カリフォルニア州議会は、2018年にCCPA(プライバシー保護法)の成立を急ぎました。これは、60万以上の署名を集めた、プライバシーに関するより厳格な住民投票を阻止するためでした。その過程で、市民が違反を訴えることを認める条項が削除され、州司法長官が唯一の執行機関となりました。しかし、CCPAは、2018年に施行された影響力のある欧州連合(EU)のプライバシー保護法であるGDPRよりも、ある意味ではより広範なものです。

プライバシーポリシーの標識の写真

サンフランシスコの B8ta 店舗では、カリフォルニア州消費者プライバシー法で義務付けられている膝の高さの通知が掲示されています。

写真:ローリン・ヒル

カリフォルニア州法では、個人情報の定義がより広く、例えばGDPRでは含まれていない世帯に関するデータも含まれるなど、幅広く定義されています。CCPAでは、企業に対し、個人データの販売方法の詳細を開示し、消費者が販売を拒否できる権利を与えることを義務付けており、「販売」の定義は広義で、データと価値あるものの交換も含まれるとされています。
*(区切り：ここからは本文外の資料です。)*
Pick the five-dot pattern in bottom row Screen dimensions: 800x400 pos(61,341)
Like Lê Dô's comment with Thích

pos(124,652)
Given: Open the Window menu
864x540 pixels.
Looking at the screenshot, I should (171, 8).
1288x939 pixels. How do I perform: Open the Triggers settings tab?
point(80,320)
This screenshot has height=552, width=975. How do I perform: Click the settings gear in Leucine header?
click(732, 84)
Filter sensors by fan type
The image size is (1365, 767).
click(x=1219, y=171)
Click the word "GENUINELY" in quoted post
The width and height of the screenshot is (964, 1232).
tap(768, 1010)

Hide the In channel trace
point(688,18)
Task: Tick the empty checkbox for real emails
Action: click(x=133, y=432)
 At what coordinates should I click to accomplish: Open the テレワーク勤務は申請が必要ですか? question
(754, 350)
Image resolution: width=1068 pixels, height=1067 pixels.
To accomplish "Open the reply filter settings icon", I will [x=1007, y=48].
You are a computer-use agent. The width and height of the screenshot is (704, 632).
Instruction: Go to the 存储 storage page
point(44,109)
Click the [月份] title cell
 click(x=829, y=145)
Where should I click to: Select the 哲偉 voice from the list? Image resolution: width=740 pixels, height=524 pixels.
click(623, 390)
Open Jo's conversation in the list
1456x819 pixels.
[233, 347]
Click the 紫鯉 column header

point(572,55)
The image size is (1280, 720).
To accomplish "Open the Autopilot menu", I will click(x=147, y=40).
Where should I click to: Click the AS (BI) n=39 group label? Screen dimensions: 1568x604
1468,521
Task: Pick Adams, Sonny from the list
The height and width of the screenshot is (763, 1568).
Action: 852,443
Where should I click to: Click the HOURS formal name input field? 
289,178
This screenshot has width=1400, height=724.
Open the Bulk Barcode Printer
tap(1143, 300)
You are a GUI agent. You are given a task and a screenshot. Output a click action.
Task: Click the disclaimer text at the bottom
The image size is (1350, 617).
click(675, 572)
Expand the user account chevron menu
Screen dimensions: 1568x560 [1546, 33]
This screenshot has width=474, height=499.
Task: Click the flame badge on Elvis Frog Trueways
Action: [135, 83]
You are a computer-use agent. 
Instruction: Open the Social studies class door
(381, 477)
CCPAの制定につながった法案の共同執筆者で、元CIAアナリストの弁護士メアリー・ストーン・ロス氏は、CCPAは小売業者による店舗内追跡の利用に関する研究に一部触発されたと述べている。「CCPAが効果を発揮するためには、オンラインでの収集だけでなく、あらゆる情報収集を網羅する必要があることは明らかでした」と彼女は述べている。

1月1日に施行された法律では、企業は消費者に対し、個人情報を収集する旨を「収集時または収集前に」通知しなければならないと定められています。7月の施行開始に間に合うように最終決定される予定の司法長官による規制案では、物理的な施設において、紙の通知を配布するか、ウェブリンクを記載した「目立つ標識」を掲示することが推奨されています。

B8taは、膝丈の掲示物が顧客に情報を提供する、あるいは「目立つ」とみなされる根拠について説明を拒否した。Appleストアに似た同社の店舗では、ASUSやGoogleといった有名ブランドの製品と並んで、Eインクタイプライターなどの個性的な消費者向けガジェットが並んでいる。同社は新たなパートナー獲得の売り文句として、顧客が展示商品にどのように反応し、どのように商品の近くに滞在するかに関するライブデータを提供できる店舗の能力を挙げている。

店舗で顧客からデータを収集している他の企業は、開示に関して異なるアプローチをとっています。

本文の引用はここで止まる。